New year, new success

When Mickelson returns to Augusta this week for the 69th Masters, which is set to begin Thursday, more than two months will have elapsed since his back-to-back wins at Scottsdale and Pebble Beach, where he shot a round of 60 in one and 62 in the other to distance himself from the field in both.

"It certainly feels great to win, to see hard work pay off," said Mickelson, whose latest victories gave him 25 on the PGA Tour in a 13-year career and helped vault him to his current spot as No. 1 in earnings this season and No. 4 in the world rankings.

Will there be more pressure on Mickelson this year in the majors, trying to prove that last year wasn't just a fluke?

"I don't feel like the mentality to win the second [major] is really any different than trying to win the first," Mickelson said in a national teleconference earlier this year. "Certainly my pre-tournament press conference is a little bit more enjoyable for me [with no questions about why he hasn't won a major].

"Other than that, I think that it's still the same challenge of trying to bring my game out and get ready and prepare for each particular course. What I have found is that the preparation that worked well at Augusta also worked very well for the other three majors and it's what I'm keeping up this year to get ready for the four majors."
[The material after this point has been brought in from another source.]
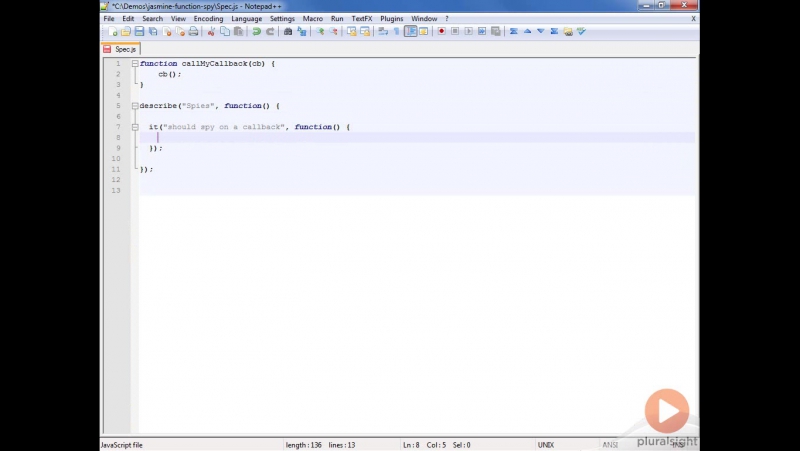Select the Spec.js tab
This screenshot has width=800, height=451.
[x=121, y=49]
Truth is, more has been expected out of Mickelson after he sank an 18-foot birdie putt on the 72nd hole of last year's Masters, raised his arms and his putter in both triumph and relief, displayed what many have described as his "8-inch vertical leap" and backed up his immense popularity among fans with something more substantive.
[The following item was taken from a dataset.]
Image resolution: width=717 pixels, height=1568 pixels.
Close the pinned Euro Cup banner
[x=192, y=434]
Mickelson expects more from himself as well.

"Well, there's always room for improvement," he said. "The thing I'm most excited about is the way I've scored, the way I've been able to apply all of my practice and have it carry over to lowering my scores. I will continue to drive the ball or try to drive the ball more accurately while not having to sacrifice any distance now."
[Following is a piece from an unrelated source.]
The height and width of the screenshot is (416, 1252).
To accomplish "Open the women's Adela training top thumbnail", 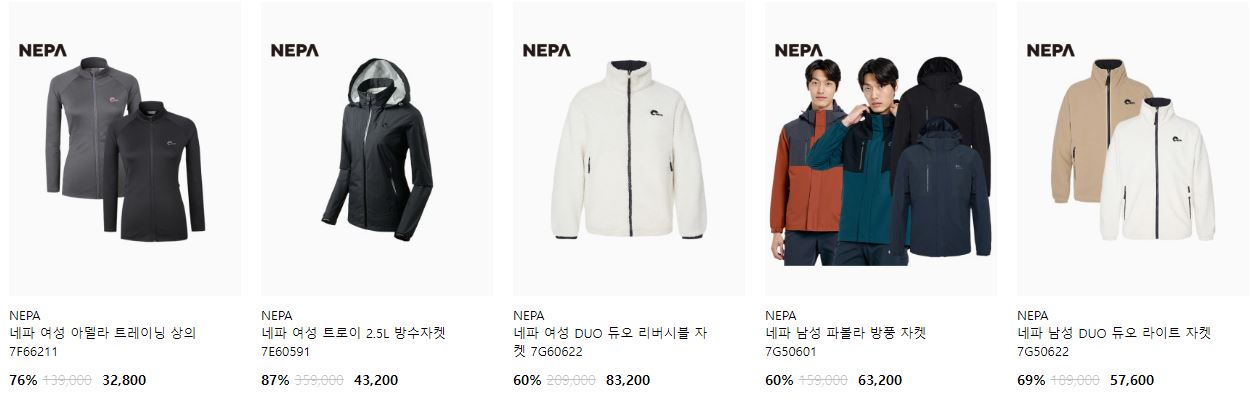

In sacrificing accuracy for distance off the tee last year, Mickelson also played a style that belied his image of a gambler, one that on the course had cost him a chance at several majors (he had finished second in majors four times previous to last year's Masters) and off the course had helped him win a reported $340,000 bet on the Ravens prior to their Super Bowl season in 2000.

Mental adjustment

The change in philosophy came when Dave Pelz, the noted short-game guru who started working with Mickelson last year, discovered that the new softer golf ball Mickelson used was very effective with shorter irons, thus making it necessary for shorter approach shots on the par-4s and 5s. Combined with the cut shots off the tee that swing teacher Rick Smith worked on with Mickelson, he became a different player.